Following the thread of her sexual identity through a web of memory and history, Robin Becker tangles with questions of lesbianism, Jewishness, and relationships in her third book of poems, All-American Girl, winner of a 1997 Lambda Award. In the process she holds up Peter Pan as a drag idol, contra dances with farm wives in Robert Frost's New Hampshire, celebrates Yom Kippur in New Mexico, and mourns her sister over roast chicken. To Becker, the "innocence" of the 1950s becomes a lens with which to view her own lessons of experience.

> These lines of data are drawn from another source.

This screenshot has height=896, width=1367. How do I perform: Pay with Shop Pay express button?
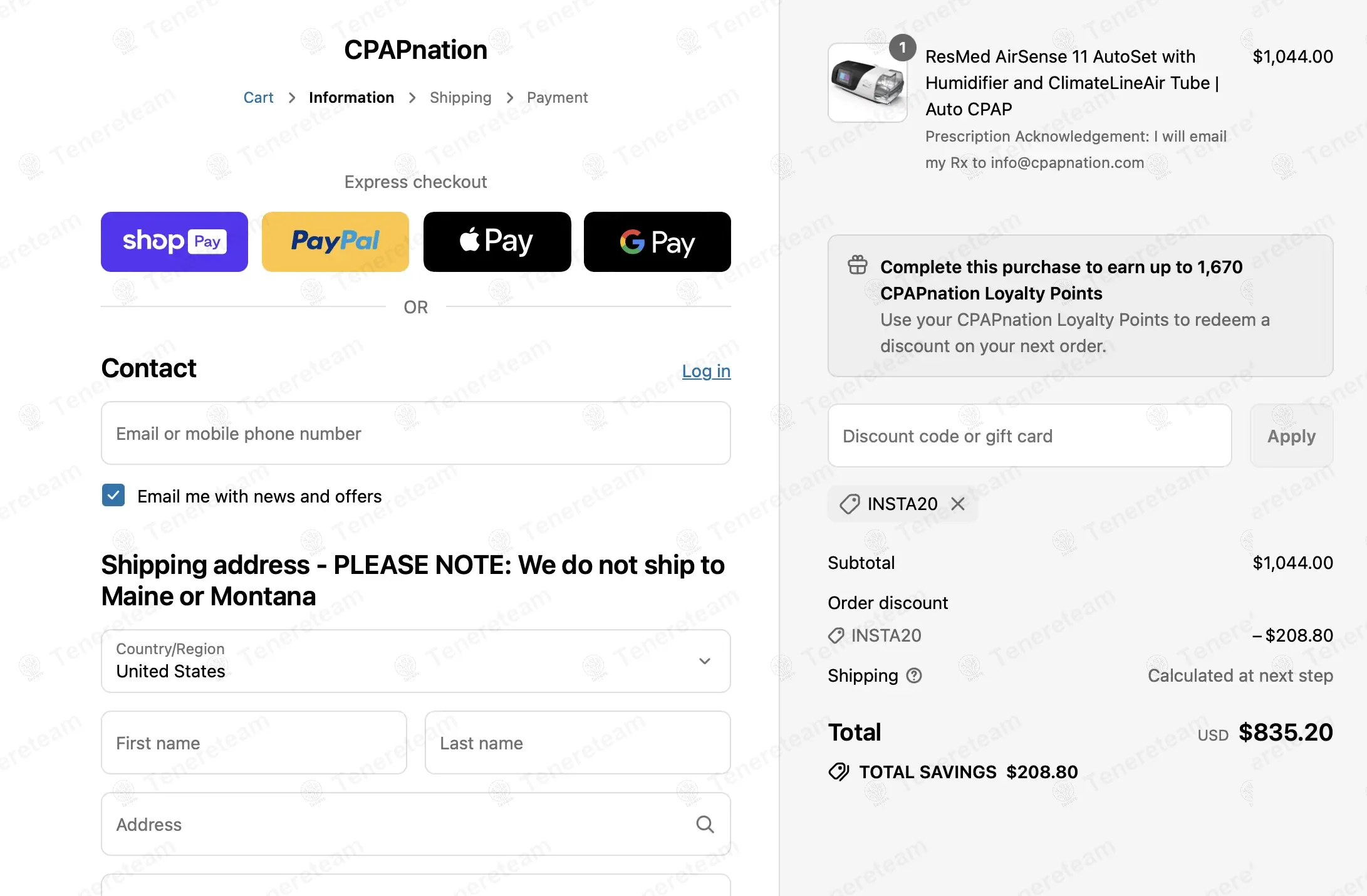[x=174, y=242]
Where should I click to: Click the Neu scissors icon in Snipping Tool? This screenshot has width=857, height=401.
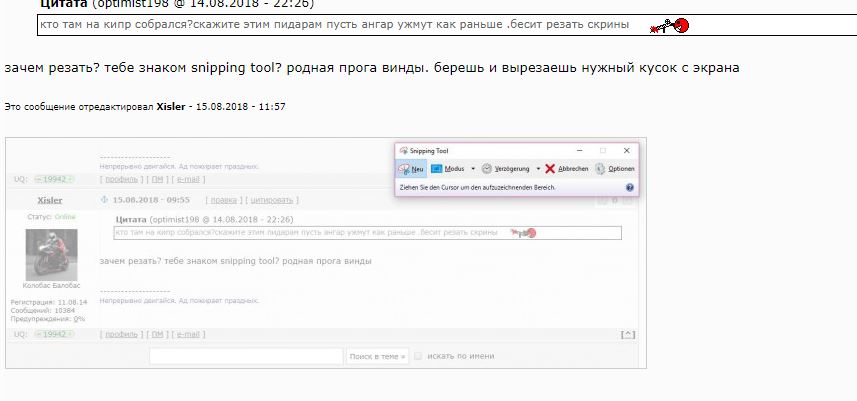(x=404, y=169)
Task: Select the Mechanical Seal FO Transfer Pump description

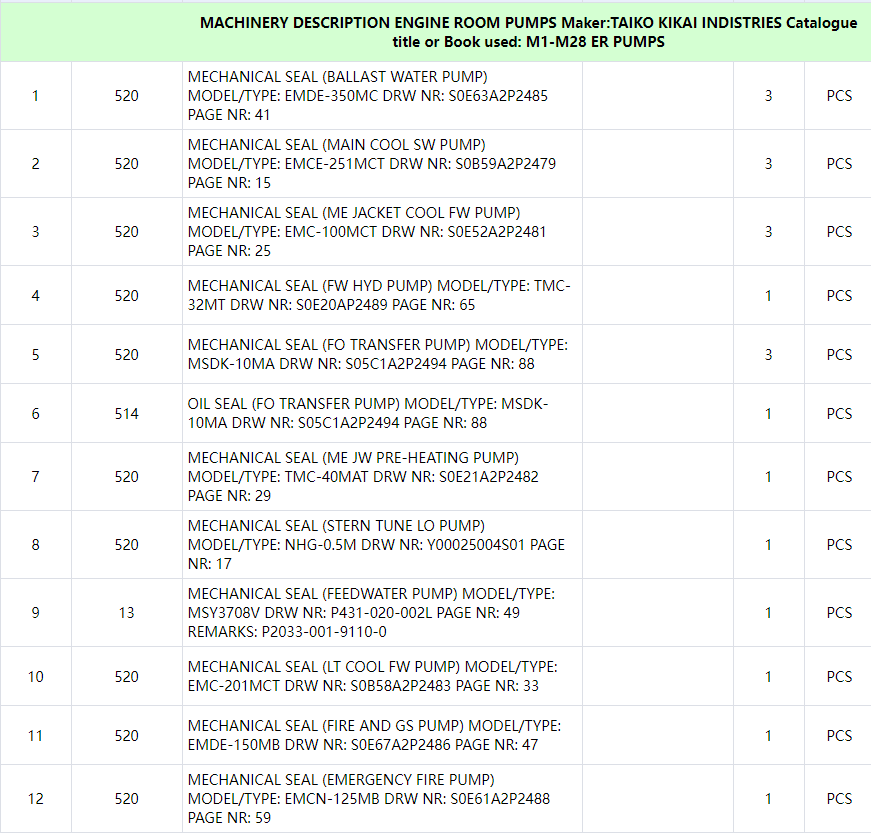Action: (x=377, y=355)
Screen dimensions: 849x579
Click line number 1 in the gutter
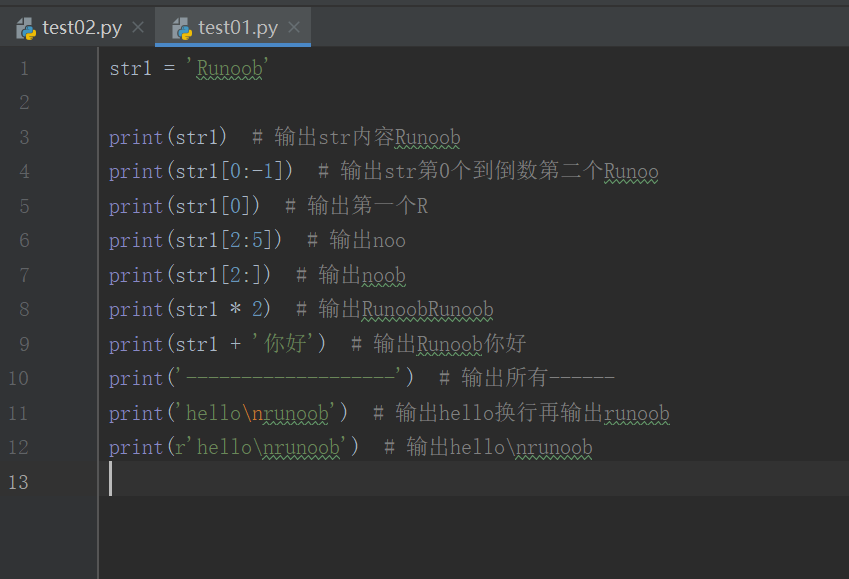coord(24,68)
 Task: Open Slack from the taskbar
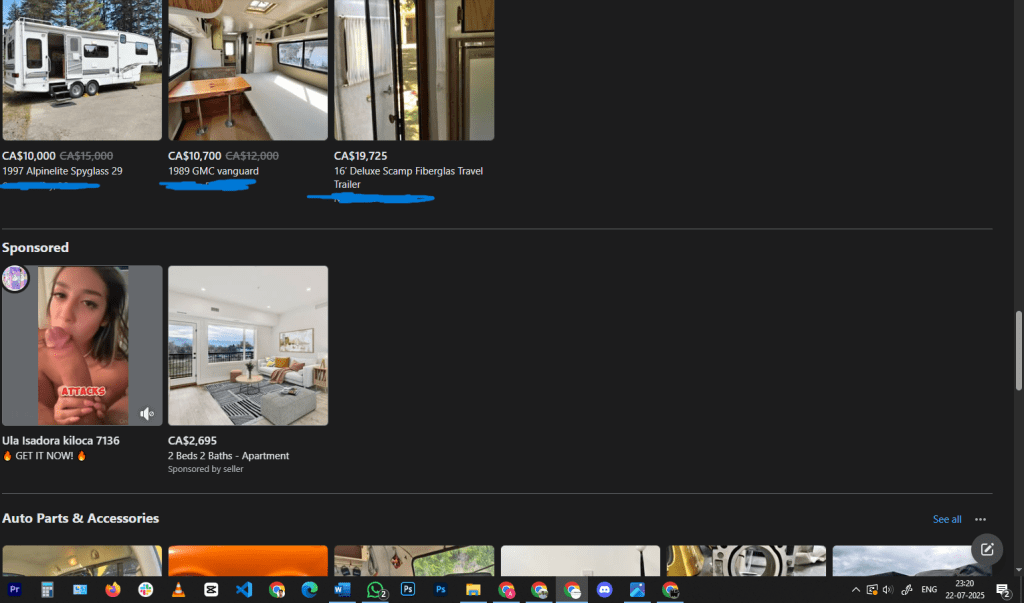pyautogui.click(x=146, y=590)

Becker's dominant role is the exuberant observer, the all-American girl of the title. In "Too Jewish" she defends her choice not to get a nose job, while remembering her sister's eagerness to "march/ before the knife, the gleam of good marriages/ in her prescient eye./ My sister only wanted a date," as if one "could fix a problem/ by cutting it away." At other times in the book, her poems consider their subjects with a distanced and ironic sensibility reminiscent of W.H. Auden, as in her poem "Solar," in which a speaker meditates on the sexual identity of a landscape:

The desert is butch, she dismisses your illusions
about what you might do to make your life
work better, she stares you down and doesn't say
a word about your past. She brings you a thousand days,
a thousand suns effortlessly each morning rising.
She lets you think what you want all afternoon.

These are her best poems. They achieve a wonderful sense of negative capability, considering multiple viewpoints without grasping for the easy observation. Nothing is cheap in Becker's poetry, not even the dimestore lipstick in "Dreaming At The Rexall Drug," where the speaker finds, in the memory of watching her grandmother shop for makeup in 1955, a reason to lament her own mortality: "as far as I know, everyone will live forever." Becker, an associate professor of English at Pennsylvania State University, revels in exposing kitsch as the skeletal structure of modern memory, and puts a lively sense of prosody at her service.